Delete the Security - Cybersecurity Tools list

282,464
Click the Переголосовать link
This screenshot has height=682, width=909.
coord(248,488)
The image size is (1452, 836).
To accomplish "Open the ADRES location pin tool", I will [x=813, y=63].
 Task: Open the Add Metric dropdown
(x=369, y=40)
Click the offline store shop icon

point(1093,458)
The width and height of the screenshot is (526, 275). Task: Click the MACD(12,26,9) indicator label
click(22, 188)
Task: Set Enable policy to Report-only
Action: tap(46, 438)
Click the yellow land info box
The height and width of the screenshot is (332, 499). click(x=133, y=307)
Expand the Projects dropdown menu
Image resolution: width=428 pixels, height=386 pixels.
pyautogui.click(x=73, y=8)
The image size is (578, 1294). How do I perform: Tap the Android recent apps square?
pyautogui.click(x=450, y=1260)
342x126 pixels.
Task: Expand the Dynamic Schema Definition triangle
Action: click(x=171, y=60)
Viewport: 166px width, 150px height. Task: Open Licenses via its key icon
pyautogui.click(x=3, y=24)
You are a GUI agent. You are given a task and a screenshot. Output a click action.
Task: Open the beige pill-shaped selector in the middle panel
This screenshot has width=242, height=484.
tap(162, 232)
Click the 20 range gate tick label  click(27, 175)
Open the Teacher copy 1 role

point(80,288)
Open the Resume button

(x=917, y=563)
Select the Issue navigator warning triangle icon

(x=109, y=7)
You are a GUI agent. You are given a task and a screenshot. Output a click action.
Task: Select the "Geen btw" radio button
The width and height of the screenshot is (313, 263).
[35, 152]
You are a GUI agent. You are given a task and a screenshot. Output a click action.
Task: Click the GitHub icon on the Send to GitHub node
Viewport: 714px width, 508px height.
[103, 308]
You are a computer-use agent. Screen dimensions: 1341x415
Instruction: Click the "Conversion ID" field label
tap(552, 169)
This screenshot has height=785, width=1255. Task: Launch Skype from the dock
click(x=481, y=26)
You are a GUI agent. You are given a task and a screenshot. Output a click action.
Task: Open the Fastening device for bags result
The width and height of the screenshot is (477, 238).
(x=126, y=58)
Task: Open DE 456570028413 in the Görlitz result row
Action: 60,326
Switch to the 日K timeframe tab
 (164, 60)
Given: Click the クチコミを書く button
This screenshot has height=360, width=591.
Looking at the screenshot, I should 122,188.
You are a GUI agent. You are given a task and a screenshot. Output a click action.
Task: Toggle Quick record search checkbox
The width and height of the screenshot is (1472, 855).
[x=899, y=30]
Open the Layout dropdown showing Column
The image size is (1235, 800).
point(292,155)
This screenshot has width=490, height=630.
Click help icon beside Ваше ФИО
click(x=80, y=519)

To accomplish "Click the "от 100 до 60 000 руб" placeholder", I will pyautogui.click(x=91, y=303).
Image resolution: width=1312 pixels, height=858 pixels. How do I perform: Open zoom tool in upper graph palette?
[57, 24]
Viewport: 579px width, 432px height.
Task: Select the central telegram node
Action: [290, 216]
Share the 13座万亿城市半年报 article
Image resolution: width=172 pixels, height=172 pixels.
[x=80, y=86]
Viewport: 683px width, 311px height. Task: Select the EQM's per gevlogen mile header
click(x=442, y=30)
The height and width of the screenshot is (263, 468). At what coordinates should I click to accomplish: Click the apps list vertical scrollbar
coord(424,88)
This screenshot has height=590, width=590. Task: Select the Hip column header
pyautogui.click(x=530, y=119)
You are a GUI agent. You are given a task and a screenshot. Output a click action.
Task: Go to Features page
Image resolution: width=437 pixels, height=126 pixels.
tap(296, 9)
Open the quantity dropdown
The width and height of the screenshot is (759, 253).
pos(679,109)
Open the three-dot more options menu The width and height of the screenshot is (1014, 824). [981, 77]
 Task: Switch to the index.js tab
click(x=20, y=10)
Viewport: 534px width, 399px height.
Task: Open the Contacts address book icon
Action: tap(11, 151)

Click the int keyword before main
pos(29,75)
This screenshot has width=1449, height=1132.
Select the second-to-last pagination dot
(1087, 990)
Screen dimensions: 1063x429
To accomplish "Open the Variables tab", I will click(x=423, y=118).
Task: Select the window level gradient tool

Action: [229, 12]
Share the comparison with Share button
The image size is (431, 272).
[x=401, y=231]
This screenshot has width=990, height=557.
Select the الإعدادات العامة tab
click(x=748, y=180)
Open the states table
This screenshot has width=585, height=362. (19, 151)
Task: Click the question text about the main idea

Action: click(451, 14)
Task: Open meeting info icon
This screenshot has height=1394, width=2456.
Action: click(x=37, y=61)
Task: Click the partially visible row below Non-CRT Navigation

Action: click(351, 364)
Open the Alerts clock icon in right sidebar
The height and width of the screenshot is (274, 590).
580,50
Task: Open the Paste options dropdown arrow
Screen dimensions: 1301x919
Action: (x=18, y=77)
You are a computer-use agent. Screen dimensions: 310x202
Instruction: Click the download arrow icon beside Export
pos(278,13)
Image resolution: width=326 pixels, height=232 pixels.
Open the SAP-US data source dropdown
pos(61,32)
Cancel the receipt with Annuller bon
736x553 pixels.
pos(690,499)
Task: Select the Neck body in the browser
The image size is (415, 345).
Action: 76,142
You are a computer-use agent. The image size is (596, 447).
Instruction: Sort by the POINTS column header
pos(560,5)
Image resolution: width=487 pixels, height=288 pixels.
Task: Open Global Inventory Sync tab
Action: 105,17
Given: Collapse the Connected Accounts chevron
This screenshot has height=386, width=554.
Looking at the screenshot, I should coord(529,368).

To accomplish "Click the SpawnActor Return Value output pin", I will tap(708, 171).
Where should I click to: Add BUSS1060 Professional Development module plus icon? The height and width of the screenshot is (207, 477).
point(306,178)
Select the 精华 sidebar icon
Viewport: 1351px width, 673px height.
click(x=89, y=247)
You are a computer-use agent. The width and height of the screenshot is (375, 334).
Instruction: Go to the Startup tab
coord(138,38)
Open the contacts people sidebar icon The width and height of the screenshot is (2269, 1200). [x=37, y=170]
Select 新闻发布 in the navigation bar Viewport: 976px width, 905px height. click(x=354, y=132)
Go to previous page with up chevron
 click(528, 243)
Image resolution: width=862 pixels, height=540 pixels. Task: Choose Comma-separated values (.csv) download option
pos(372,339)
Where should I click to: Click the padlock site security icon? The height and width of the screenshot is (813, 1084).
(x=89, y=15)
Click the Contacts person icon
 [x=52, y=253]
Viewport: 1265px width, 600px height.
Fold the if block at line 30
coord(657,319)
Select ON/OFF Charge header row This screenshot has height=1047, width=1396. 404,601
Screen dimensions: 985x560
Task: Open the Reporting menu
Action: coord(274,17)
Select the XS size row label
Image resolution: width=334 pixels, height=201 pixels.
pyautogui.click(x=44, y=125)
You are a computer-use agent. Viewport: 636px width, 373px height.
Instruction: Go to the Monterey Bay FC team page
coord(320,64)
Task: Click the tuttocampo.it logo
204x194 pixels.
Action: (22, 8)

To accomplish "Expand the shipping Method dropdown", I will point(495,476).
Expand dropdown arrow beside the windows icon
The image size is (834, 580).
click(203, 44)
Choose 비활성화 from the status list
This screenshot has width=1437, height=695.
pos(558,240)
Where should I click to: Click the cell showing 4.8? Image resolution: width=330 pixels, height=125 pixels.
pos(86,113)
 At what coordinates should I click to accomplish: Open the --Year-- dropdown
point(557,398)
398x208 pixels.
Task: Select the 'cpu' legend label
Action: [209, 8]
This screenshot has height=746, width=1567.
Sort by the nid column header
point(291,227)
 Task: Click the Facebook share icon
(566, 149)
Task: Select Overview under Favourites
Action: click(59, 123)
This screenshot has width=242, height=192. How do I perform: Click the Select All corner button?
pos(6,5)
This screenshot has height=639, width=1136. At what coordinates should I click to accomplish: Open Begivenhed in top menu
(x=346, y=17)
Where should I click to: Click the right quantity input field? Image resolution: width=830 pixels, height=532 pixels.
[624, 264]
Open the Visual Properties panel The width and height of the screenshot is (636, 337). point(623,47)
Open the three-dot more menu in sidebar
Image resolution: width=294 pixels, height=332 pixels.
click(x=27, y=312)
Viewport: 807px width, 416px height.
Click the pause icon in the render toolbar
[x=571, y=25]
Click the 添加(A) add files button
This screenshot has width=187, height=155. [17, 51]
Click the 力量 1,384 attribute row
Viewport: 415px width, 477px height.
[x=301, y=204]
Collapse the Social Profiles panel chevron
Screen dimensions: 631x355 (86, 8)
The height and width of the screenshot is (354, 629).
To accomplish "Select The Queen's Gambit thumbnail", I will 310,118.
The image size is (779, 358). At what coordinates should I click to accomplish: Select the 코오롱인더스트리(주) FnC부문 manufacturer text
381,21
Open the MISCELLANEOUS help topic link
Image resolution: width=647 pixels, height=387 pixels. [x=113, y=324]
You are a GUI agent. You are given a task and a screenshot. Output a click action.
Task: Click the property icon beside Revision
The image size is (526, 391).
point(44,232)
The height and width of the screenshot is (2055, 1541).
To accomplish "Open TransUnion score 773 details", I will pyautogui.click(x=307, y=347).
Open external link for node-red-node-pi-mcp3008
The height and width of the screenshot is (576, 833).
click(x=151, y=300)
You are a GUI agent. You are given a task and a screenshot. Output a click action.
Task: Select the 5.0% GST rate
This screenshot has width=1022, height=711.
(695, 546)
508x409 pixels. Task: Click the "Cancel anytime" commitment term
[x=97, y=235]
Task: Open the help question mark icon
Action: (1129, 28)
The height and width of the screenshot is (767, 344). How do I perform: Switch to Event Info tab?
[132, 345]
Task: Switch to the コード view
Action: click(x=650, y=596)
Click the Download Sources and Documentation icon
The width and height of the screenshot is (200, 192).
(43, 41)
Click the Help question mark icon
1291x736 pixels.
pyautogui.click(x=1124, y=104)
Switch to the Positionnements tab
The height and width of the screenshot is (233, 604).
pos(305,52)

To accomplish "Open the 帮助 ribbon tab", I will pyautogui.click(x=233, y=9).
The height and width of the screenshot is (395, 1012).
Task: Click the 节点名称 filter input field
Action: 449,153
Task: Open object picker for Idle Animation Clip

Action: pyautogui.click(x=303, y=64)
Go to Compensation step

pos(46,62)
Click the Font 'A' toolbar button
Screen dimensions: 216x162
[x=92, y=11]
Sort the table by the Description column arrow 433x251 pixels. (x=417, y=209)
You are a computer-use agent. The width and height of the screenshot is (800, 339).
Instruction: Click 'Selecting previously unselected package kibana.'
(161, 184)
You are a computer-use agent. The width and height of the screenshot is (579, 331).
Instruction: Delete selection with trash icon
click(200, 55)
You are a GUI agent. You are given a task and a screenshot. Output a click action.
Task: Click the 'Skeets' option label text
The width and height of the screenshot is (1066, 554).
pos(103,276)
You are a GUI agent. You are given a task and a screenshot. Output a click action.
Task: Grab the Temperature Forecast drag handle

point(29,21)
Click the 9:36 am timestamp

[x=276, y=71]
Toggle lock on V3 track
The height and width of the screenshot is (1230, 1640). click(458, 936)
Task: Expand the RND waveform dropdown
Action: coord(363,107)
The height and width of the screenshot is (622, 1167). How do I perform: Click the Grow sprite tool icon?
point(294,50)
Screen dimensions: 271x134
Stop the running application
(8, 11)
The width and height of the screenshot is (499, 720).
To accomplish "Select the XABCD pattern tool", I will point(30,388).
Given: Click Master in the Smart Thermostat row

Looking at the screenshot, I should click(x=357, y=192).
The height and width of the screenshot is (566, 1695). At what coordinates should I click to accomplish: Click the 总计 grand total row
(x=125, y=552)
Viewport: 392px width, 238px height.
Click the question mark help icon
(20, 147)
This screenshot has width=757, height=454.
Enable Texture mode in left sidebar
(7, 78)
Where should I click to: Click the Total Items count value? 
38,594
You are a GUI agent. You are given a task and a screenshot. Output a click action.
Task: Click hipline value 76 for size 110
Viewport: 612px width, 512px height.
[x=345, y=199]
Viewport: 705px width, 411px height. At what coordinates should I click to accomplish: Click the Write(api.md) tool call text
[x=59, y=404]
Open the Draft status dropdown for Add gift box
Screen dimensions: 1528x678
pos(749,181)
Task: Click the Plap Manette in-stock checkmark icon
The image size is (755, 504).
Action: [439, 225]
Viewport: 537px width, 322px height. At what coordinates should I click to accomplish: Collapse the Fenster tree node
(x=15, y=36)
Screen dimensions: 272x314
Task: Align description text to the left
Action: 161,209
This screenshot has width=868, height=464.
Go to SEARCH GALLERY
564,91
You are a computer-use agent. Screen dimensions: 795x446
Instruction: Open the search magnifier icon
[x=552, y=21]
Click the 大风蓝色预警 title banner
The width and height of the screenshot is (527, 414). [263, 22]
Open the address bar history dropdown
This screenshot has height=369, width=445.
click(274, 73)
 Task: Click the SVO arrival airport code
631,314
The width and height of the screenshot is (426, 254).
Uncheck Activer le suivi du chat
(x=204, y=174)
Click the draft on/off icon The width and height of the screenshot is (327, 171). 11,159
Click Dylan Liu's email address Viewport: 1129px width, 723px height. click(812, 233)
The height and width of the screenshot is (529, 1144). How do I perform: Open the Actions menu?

· · · · ·

Reproduce the lines of the data above verbatim, from the line containing "This screenshot has height=590, width=590." through the line containing "Action: click(x=37, y=61)", with both of those lines included.

Exercise result -
This screenshot has height=590, width=590. Task: Select the Hip column header
pyautogui.click(x=530, y=119)
You are a GUI agent. You are given a task and a screenshot. Output a click action.
Task: Go to Features page
Image resolution: width=437 pixels, height=126 pixels.
tap(296, 9)
Open the quantity dropdown
The width and height of the screenshot is (759, 253).
pos(679,109)
Open the three-dot more options menu The width and height of the screenshot is (1014, 824). [981, 77]
 Task: Switch to the index.js tab
click(x=20, y=10)
Viewport: 534px width, 399px height.
Task: Open the Contacts address book icon
Action: tap(11, 151)

Click the int keyword before main
pos(29,75)
This screenshot has width=1449, height=1132.
Select the second-to-last pagination dot
(1087, 990)
Screen dimensions: 1063x429
To accomplish "Open the Variables tab", I will click(x=423, y=118).
Task: Select the window level gradient tool

Action: [229, 12]
Share the comparison with Share button
The image size is (431, 272).
[x=401, y=231]
This screenshot has width=990, height=557.
Select the الإعدادات العامة tab
click(x=748, y=180)
Open the states table
This screenshot has width=585, height=362. (19, 151)
Task: Click the question text about the main idea

Action: click(451, 14)
Task: Open meeting info icon
This screenshot has height=1394, width=2456.
Action: click(x=37, y=61)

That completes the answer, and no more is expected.